Hundreds expect to be arrested during D.C. health care protests

Impact

After Senate Republicans’ failure to repeal and replace the Affordable Care Act this week, hundreds of demonstrators gathered on Capitol Hill Wednesday to urge their representatives to scrap future attempts to scuttle the health care laws and back universal coverage instead.

Of those who attended the protest, “about 600 or so people” had signed up expressing they were willing to be arrested, according to Jennifer Epps-Addison, president and co-executive director at the Center for Popular Democracy, one of the groups that planned the protest. “A few hundred more” came as supporters and legal observers, she said.

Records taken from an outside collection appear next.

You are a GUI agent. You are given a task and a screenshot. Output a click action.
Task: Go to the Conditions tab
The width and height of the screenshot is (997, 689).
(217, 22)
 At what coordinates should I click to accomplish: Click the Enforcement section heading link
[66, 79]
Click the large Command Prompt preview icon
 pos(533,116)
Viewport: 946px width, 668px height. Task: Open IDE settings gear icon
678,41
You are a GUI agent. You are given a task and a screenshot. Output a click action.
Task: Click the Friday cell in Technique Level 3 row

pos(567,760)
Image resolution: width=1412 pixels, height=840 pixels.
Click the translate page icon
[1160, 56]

Police on Capitol Hill have made nearly 200 arrests in connection with protests of the Senate’s health care overhaul since June. So far, no arrests have been reported as part of Wednesday’s protest, but organizers have said they expect hundreds more.

Many of the protesters were Medicaid recipients, patients with pre-existing conditions and others who could be hurt if Republicans repeal the Affordable Care Act, according to organizers.

Mary Jane Maestas, 51, said she traveled from Colorado to attend. “I’m here to fight for my life. My life is in danger,” she told Mic. “I’m a six-and-a-half year survivor of HIV. I’m also in the beginning stages of kidney failure.”

Manuel Balce Ceneta/AP

Colorado is one of 31 states that expanded Medicaid under the Affordable Care Act. As a result, more than 420,000 more Coloradans have enrolled in Medicaid, bringing the state’s total enrollment to more than 1.3 million, data compiled by the Kaiser Family Foundation, a nonpartisan health policy group, show.

Under the Affordable Care Act, the federal government has picked up the tab for states who opted to expand Medicaid. But if Congressional Republicans get their way, the states would be forced to cover a bigger chunk of that bill, which would likely force them to give some Medicaid beneficiaries the boot.

Maestas would be among them. Her HIV medication, which is covered under the Medicaid expansion, costs $3,000 a month, she said. “Without that medication, I will get sick and I will die,” she said.

Wednesday marked Maestas’s third trip to the D.C. to protest this month. She was arrested during a June 27 protest, she said, and planned to be arrested again on Wednesday.

For Epps-Addison, the protest was also personal, she said. “My husband was diagnosed with Multiple Sclerosis two years ago,” she told Mic. At the time, she and her husband lived in Wisconsin, one of 19 states that opted not to expand Medicaid, so the couple decided to move to California, where his treatment would be less expensive.

“The Republican attack on the Affordable Care Act, the fact that Republican legislators as well as Republican governors have tried to ensure its failure from the beginning, has had a significant impact on my family and families like mine,” Epps-Addison said.